Mr Orr said: “SAP and “Transformation” cost the council £52 million, paid to IBM. Add to that council bid costs of £4 million; a written-off loan to police for SAP costs of £2 million; interest on a £30 million loan over 10 years. which equals £3 million; contract management costs of around £3 million (to date) and admitted dispute and legal costs of £5 million. The total equals £69 million, less procurement savings to December 2013 of £16 million gives a net loss of £53 million.”
He said the Freedom Of Information Act request from Unite appears to show the council has removed the need for IBM to make procurement savings and therefore forfeited any further claims for massive savings shortfalls.
“It looks as though the council’s negotiations have not struck a fair balance in the interests of taxpayers. Taxpayers were not told of this change,” he said.
A spokesman for Somerset County Council said: “This matter is complex and the figures from the FOI request can easily be confused and the analysis over-simplified. For example, the money we have invested in new IT systems and other transformation projects will continue to offer efficiency benefits to the county council and go beyond the length of any contract.

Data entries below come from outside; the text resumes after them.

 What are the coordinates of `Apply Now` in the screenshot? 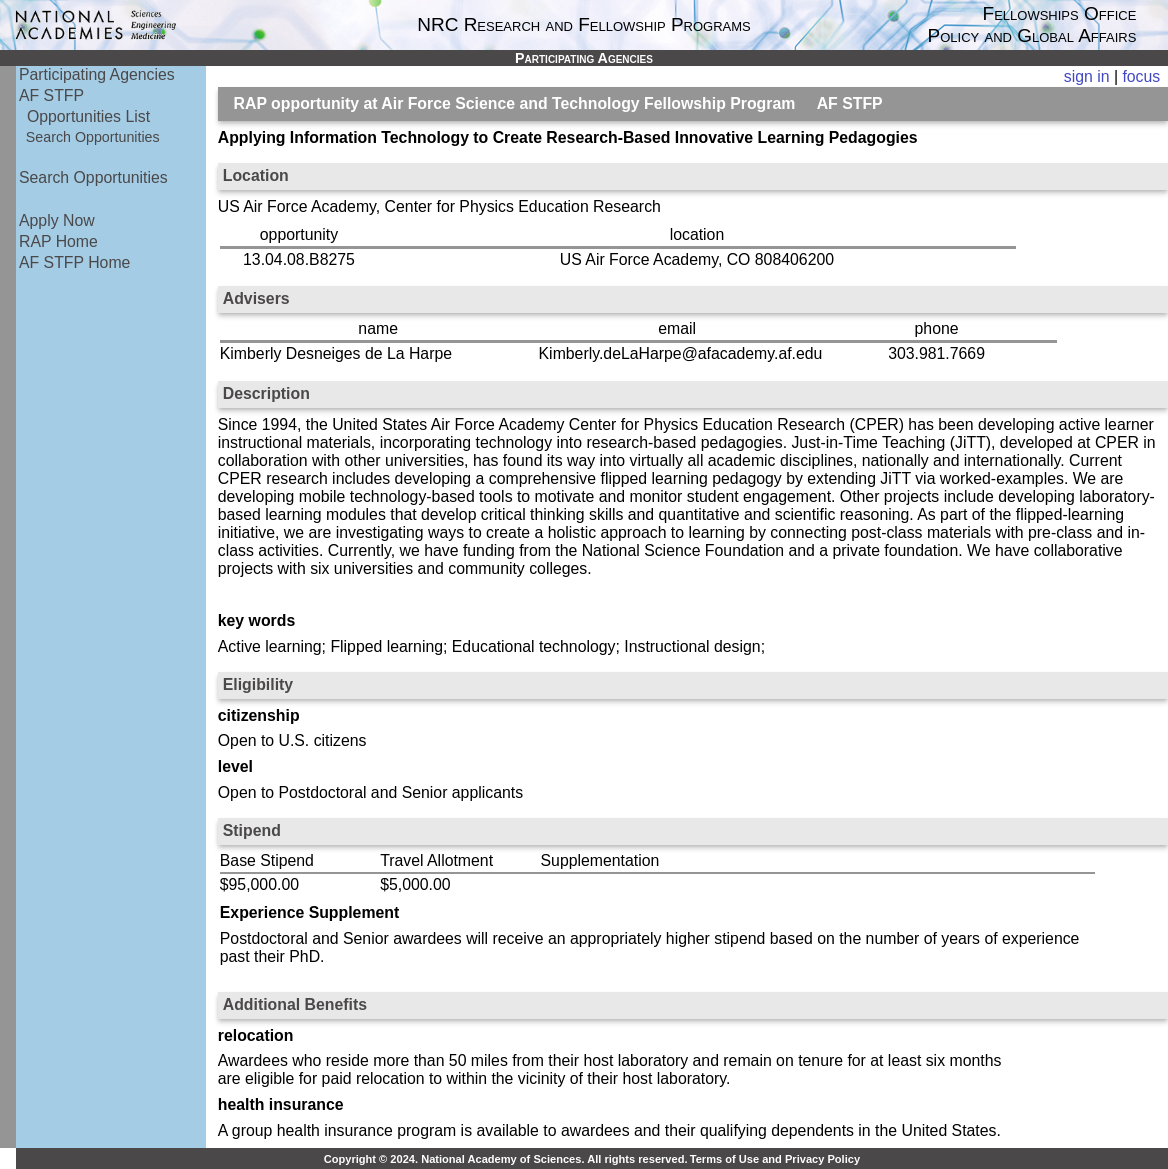 It's located at (57, 220).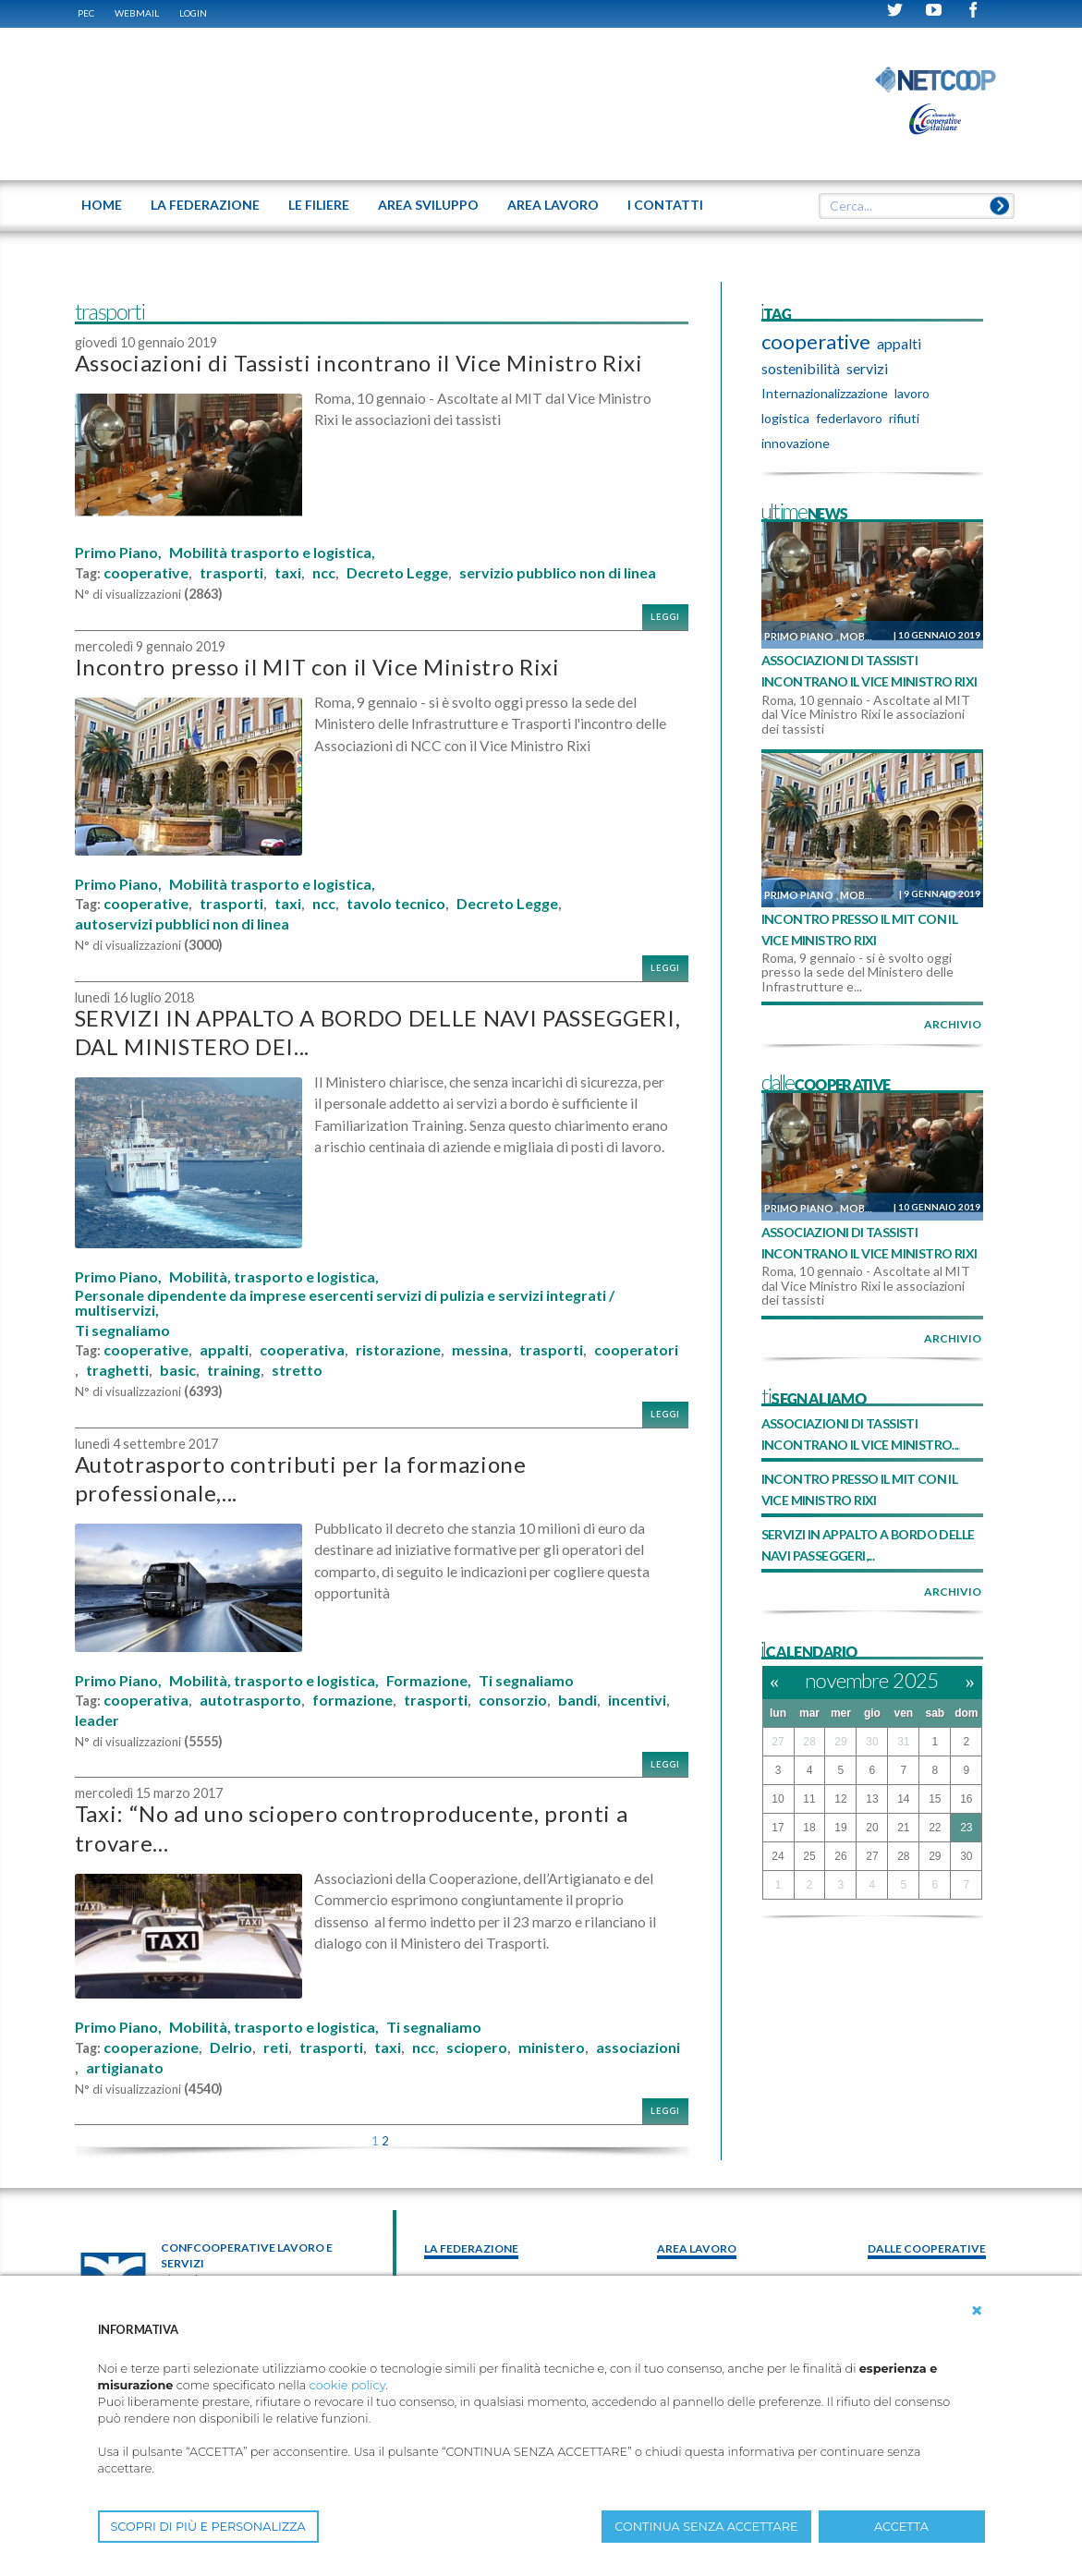  I want to click on taxi, so click(287, 572).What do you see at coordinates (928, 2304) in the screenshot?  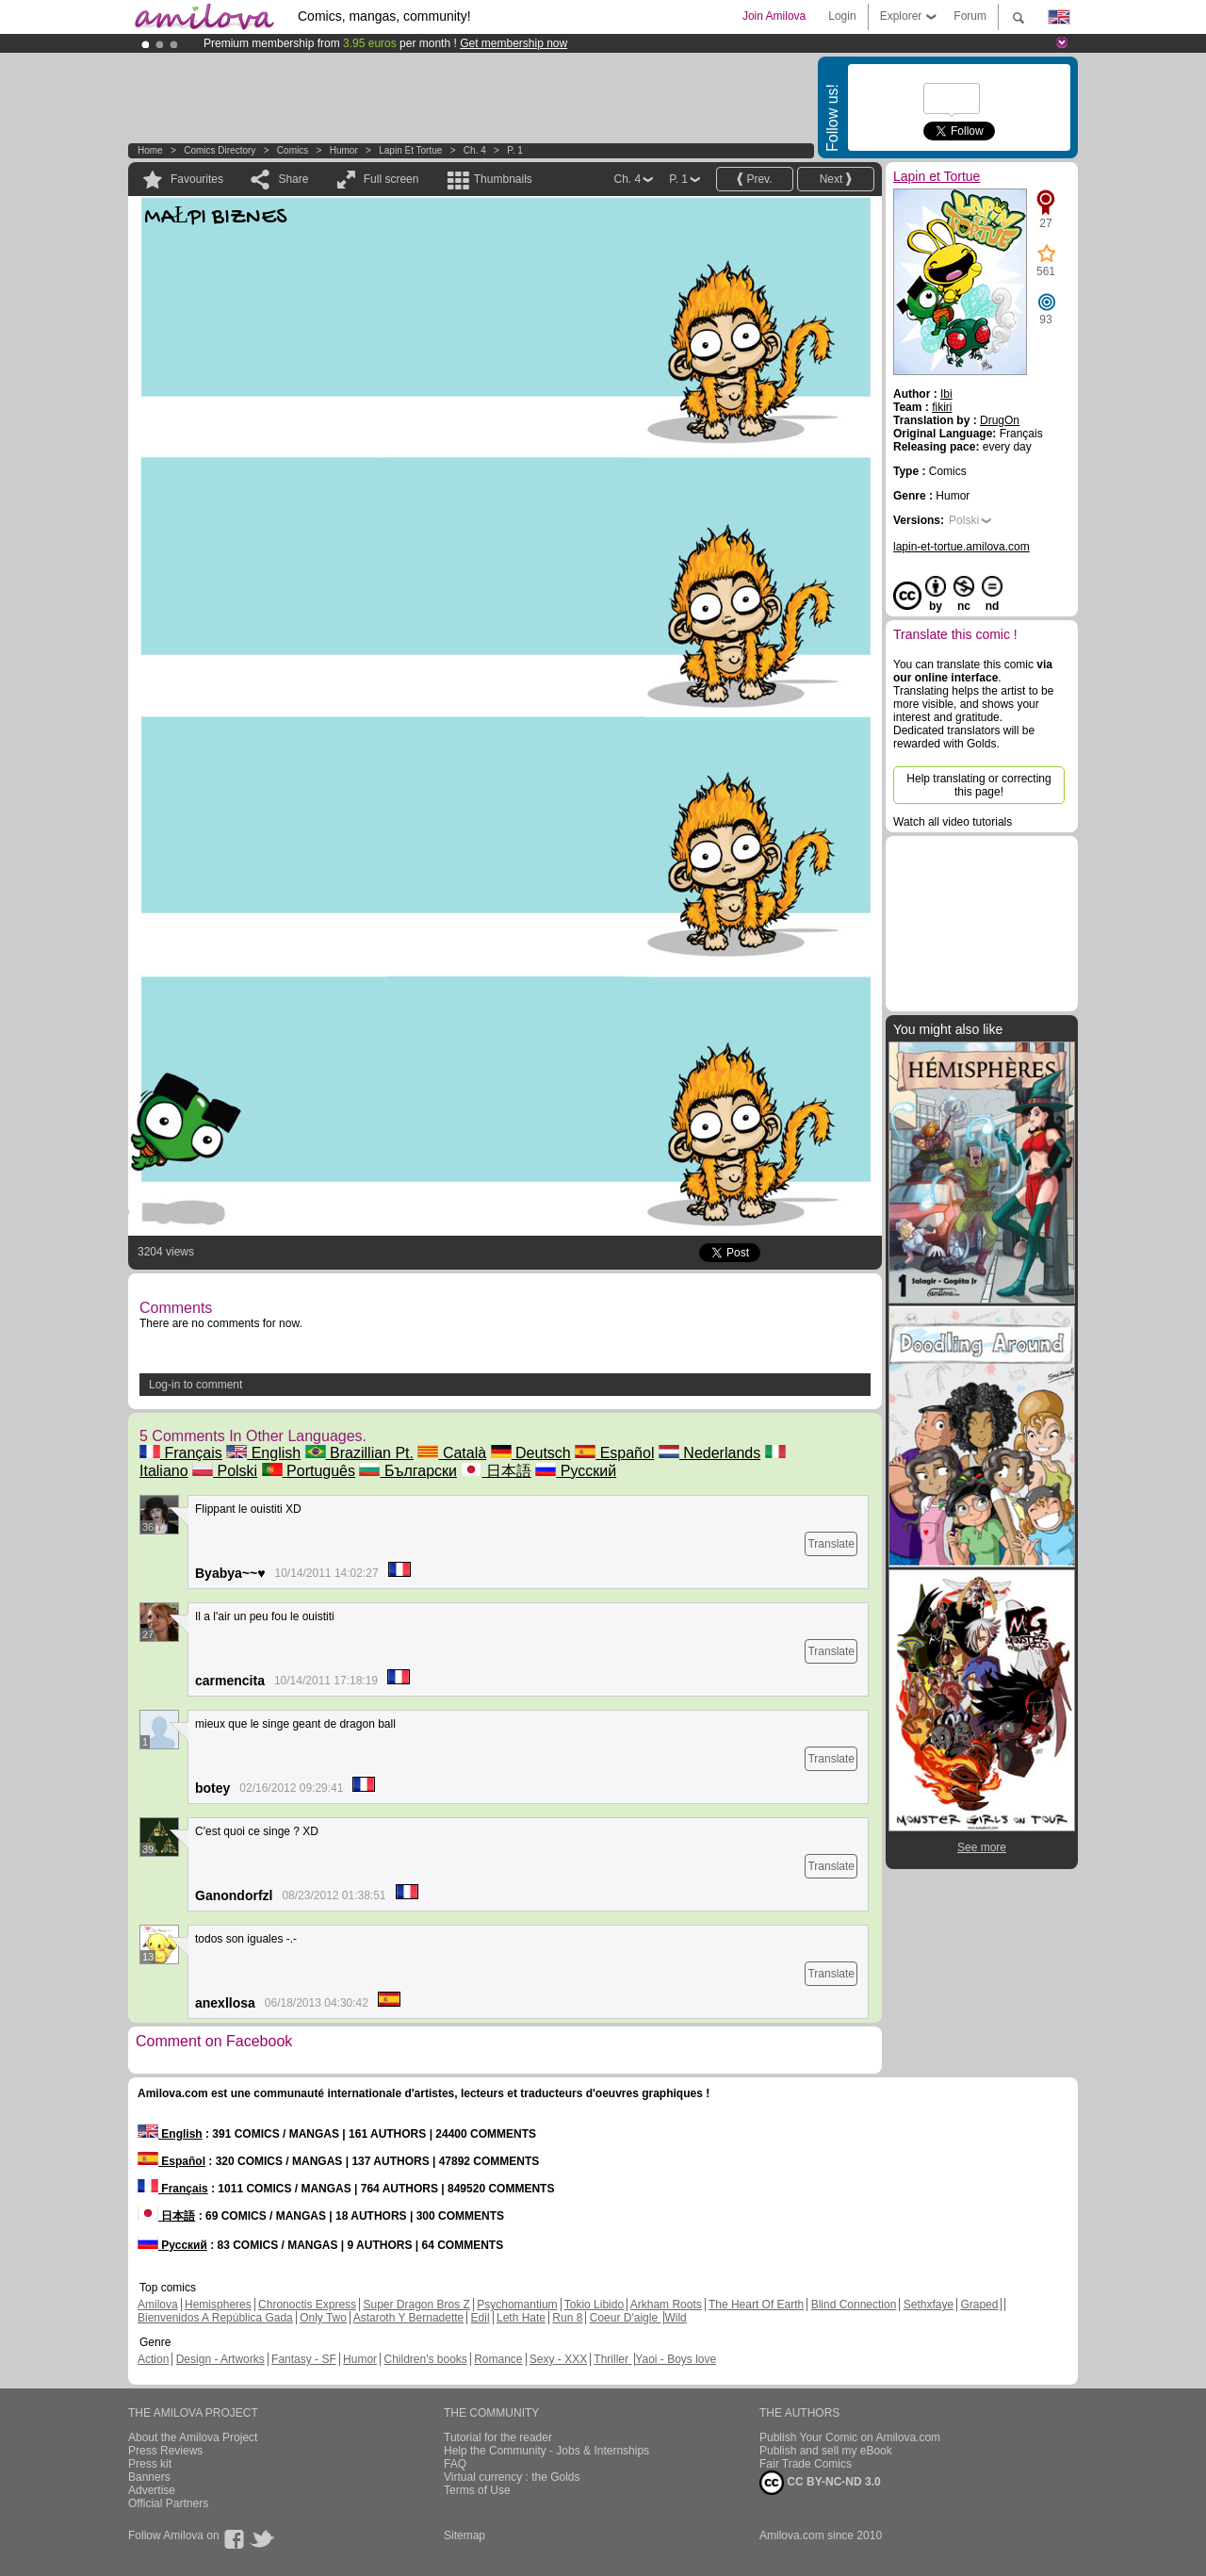 I see `Sethxfaye` at bounding box center [928, 2304].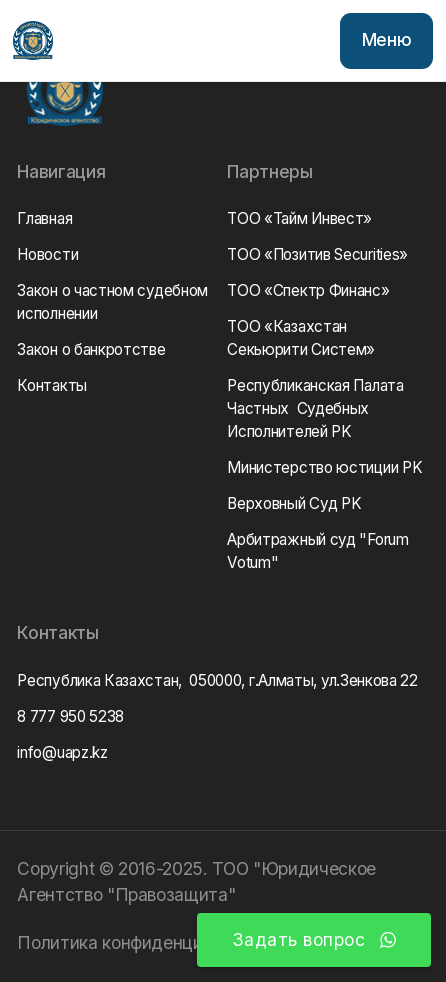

In addition, the procurement savings that Southwest One helped us deliver will be boosted by further efficiencies in procurement spend.”
Southwest One said: “By the end of March 2013, £52 million of savings identified by Southwest One had been signed off by Somerset County Council. This included £49 million of projects that had been implemented with the remainder in transition. Of this
£52 million, £18 million cashable savings had been delivered at this point.”